Concerns about Microsoft being hit with a crippling fine, don't appear to be the problem, given Microsoft's huge sum of cash. "If the fine is $500 million, $1 billion or $10 billion, it's not a lot of money for Microsoft. Most investors don't consider that a significant issue," said Drake Johnstone, an analyst with Davenport & Co.

What is an issue is how Microsoft plans to spend the bulk of the cash it isn't earmarking for other potential fines or legal settlements.

Microsoft began paying a dividend in March 2003 and doubled it in September. Still, the 0.6 percent yield is relatively small and speculation has centered on Microsoft announcing another dividend increase in the next few months. The company is also expected to increase its share buyback program.

David Hilal, an analyst with Friedman Billings Ramsey, said a dividend increase would be a major positive for the stock because it could attract more large value-oriented institutional investors. "That will open up the stock to new investors and could get it moving again," Hilal said.

We're number 6?

- Material:

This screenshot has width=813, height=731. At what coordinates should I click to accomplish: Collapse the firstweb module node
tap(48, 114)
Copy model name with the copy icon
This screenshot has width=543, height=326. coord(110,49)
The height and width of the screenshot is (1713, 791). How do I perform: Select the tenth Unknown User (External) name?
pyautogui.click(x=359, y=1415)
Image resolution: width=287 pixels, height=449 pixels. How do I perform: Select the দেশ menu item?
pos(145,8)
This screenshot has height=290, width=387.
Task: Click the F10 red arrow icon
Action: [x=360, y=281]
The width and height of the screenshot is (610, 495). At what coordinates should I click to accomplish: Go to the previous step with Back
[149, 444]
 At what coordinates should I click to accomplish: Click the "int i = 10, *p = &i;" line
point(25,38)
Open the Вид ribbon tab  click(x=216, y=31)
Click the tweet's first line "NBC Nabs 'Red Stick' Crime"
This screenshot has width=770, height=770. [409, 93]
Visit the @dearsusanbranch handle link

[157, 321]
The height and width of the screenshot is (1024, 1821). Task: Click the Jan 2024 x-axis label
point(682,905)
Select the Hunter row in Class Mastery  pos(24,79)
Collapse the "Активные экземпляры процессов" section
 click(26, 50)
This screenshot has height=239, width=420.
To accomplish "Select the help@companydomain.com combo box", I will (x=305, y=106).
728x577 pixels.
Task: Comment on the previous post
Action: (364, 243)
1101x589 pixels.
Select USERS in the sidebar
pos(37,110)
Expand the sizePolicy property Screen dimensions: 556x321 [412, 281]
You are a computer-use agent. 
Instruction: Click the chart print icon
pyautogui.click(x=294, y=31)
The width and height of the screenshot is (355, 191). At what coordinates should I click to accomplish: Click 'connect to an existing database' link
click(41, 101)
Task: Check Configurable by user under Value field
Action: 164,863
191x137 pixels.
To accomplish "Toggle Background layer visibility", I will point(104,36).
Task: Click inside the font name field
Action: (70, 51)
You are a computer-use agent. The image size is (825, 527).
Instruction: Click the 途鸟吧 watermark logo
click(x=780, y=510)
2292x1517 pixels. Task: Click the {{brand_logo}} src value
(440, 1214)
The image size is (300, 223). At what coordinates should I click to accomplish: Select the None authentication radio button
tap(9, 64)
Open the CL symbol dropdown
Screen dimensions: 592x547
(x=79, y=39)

- Required work:
A) In the Microsoft passage, why did David Hilal think a dividend increase would be a major positive for the stock?
B) Do these statements agree with the Microsoft passage? Answer yes or no for each, quoting the deciding words. (i) Microsoft began paying a dividend in March 2003. (ii) The dividend yield is described as large. (iii) Drake Johnstone is an analyst with Friedman Billings Ramsey.
C) Carry on the Microsoft passage from its last line.

- Answers provided:
A) He said it could attract more large value-oriented institutional investors. In his words, "That will open up the stock to new investors and could get it moving again."

B)
(i) Yes: "Microsoft began paying a dividend in March 2003"
(ii) No: "the 0.6 percent yield is relatively small"
(iii) No: "Drake Johnstone, an analyst with Davenport & Co."

C)
But the legal clouds and cash questions are not the only factors that kept Microsoft from participating in last year's market rally. Microsoft has also suffered from concerns about sluggish growth prospects. Earnings are expected to grow at a 10 percent clip annually over the next few years.

The company's deferred revenue, which measures the amount of sales it expects to earn in coming quarters from license renewals, has been declining. That's raised worries about whether or not customers are finding a need to purchase new software.

Sliding to the six spot?
Microsoft is no longer the world's most valuable firm...and it could fall further.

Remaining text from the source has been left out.